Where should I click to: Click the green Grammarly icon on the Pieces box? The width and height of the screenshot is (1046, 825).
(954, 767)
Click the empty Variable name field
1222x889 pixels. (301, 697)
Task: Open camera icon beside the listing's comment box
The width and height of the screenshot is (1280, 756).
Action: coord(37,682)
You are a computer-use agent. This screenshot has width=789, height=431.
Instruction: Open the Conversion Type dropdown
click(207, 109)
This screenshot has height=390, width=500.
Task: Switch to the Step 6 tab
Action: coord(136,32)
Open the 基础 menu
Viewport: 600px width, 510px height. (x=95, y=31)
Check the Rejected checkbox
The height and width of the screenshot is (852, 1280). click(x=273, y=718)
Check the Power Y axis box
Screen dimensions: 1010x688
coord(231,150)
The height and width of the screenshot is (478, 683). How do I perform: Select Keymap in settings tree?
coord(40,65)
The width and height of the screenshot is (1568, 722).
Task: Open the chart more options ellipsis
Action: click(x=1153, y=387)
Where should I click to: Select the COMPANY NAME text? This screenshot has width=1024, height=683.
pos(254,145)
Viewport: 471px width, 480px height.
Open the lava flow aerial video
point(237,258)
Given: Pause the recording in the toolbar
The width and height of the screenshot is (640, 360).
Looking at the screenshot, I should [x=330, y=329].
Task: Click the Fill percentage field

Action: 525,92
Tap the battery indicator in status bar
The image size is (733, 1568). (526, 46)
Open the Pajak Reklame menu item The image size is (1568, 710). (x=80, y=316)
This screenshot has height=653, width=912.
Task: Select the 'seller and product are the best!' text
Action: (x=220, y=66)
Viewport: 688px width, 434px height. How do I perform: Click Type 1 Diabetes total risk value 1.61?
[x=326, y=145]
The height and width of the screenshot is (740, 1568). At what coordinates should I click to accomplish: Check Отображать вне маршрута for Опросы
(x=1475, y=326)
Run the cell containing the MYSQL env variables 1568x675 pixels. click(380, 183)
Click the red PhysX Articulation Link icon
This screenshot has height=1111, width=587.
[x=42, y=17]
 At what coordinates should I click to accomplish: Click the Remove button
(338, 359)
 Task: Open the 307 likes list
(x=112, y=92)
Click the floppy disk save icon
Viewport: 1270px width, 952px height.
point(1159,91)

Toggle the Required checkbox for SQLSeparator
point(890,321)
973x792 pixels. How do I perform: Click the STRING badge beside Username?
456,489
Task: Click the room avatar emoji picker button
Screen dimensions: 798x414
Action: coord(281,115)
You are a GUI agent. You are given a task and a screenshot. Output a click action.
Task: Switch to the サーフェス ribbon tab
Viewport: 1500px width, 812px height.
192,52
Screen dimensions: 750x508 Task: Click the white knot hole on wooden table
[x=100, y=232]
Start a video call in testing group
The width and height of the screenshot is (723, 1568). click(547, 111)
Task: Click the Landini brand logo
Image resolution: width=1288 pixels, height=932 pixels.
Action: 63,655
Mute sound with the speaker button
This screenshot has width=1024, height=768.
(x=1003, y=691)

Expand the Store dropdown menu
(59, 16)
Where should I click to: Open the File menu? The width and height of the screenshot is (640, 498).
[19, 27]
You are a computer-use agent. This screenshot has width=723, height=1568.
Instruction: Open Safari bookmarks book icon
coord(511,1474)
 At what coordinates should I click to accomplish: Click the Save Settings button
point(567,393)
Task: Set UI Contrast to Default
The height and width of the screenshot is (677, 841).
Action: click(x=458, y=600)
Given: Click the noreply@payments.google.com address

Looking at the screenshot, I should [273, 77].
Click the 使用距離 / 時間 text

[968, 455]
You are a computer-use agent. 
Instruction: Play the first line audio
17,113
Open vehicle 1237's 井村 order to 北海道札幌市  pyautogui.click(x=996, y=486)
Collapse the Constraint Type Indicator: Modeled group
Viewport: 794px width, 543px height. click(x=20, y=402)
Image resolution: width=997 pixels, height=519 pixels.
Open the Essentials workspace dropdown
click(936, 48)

## Work required
Your reply must be a faithful copy of each entry above.

## Worked solution
Where should I click to: Click the green Grammarly icon on the Pieces box? The width and height of the screenshot is (1046, 825).
(954, 767)
Click the empty Variable name field
1222x889 pixels. (301, 697)
Task: Open camera icon beside the listing's comment box
The width and height of the screenshot is (1280, 756).
Action: coord(37,682)
You are a computer-use agent. This screenshot has width=789, height=431.
Instruction: Open the Conversion Type dropdown
click(207, 109)
This screenshot has height=390, width=500.
Task: Switch to the Step 6 tab
Action: coord(136,32)
Open the 基础 menu
Viewport: 600px width, 510px height. (x=95, y=31)
Check the Rejected checkbox
The height and width of the screenshot is (852, 1280). click(x=273, y=718)
Check the Power Y axis box
Screen dimensions: 1010x688
coord(231,150)
The height and width of the screenshot is (478, 683). How do I perform: Select Keymap in settings tree?
coord(40,65)
The width and height of the screenshot is (1568, 722).
Task: Open the chart more options ellipsis
Action: click(x=1153, y=387)
Where should I click to: Select the COMPANY NAME text? This screenshot has width=1024, height=683.
pos(254,145)
Viewport: 471px width, 480px height.
Open the lava flow aerial video
point(237,258)
Given: Pause the recording in the toolbar
The width and height of the screenshot is (640, 360).
Looking at the screenshot, I should [x=330, y=329].
Task: Click the Fill percentage field

Action: 525,92
Tap the battery indicator in status bar
The image size is (733, 1568). (526, 46)
Open the Pajak Reklame menu item The image size is (1568, 710). (x=80, y=316)
This screenshot has height=653, width=912.
Task: Select the 'seller and product are the best!' text
Action: (x=220, y=66)
Viewport: 688px width, 434px height. How do I perform: Click Type 1 Diabetes total risk value 1.61?
[x=326, y=145]
The height and width of the screenshot is (740, 1568). At what coordinates should I click to accomplish: Check Отображать вне маршрута for Опросы
(x=1475, y=326)
Run the cell containing the MYSQL env variables 1568x675 pixels. click(380, 183)
Click the red PhysX Articulation Link icon
This screenshot has height=1111, width=587.
[x=42, y=17]
 At what coordinates should I click to accomplish: Click the Remove button
(338, 359)
 Task: Open the 307 likes list
(x=112, y=92)
Click the floppy disk save icon
Viewport: 1270px width, 952px height.
point(1159,91)

Toggle the Required checkbox for SQLSeparator
point(890,321)
973x792 pixels. How do I perform: Click the STRING badge beside Username?
456,489
Task: Click the room avatar emoji picker button
Screen dimensions: 798x414
Action: coord(281,115)
You are a GUI agent. You are given a task and a screenshot. Output a click action.
Task: Switch to the サーフェス ribbon tab
Viewport: 1500px width, 812px height.
192,52
Screen dimensions: 750x508 Task: Click the white knot hole on wooden table
[x=100, y=232]
Start a video call in testing group
The width and height of the screenshot is (723, 1568). click(547, 111)
Task: Click the Landini brand logo
Image resolution: width=1288 pixels, height=932 pixels.
Action: 63,655
Mute sound with the speaker button
This screenshot has width=1024, height=768.
(x=1003, y=691)

Expand the Store dropdown menu
(59, 16)
Where should I click to: Open the File menu? The width and height of the screenshot is (640, 498).
[19, 27]
You are a computer-use agent. This screenshot has width=723, height=1568.
Instruction: Open Safari bookmarks book icon
coord(511,1474)
 At what coordinates should I click to accomplish: Click the Save Settings button
point(567,393)
Task: Set UI Contrast to Default
The height and width of the screenshot is (677, 841).
Action: click(x=458, y=600)
Given: Click the noreply@payments.google.com address

Looking at the screenshot, I should [273, 77].
Click the 使用距離 / 時間 text

[968, 455]
You are a computer-use agent. 
Instruction: Play the first line audio
17,113
Open vehicle 1237's 井村 order to 北海道札幌市  pyautogui.click(x=996, y=486)
Collapse the Constraint Type Indicator: Modeled group
Viewport: 794px width, 543px height. click(x=20, y=402)
Image resolution: width=997 pixels, height=519 pixels.
Open the Essentials workspace dropdown
click(936, 48)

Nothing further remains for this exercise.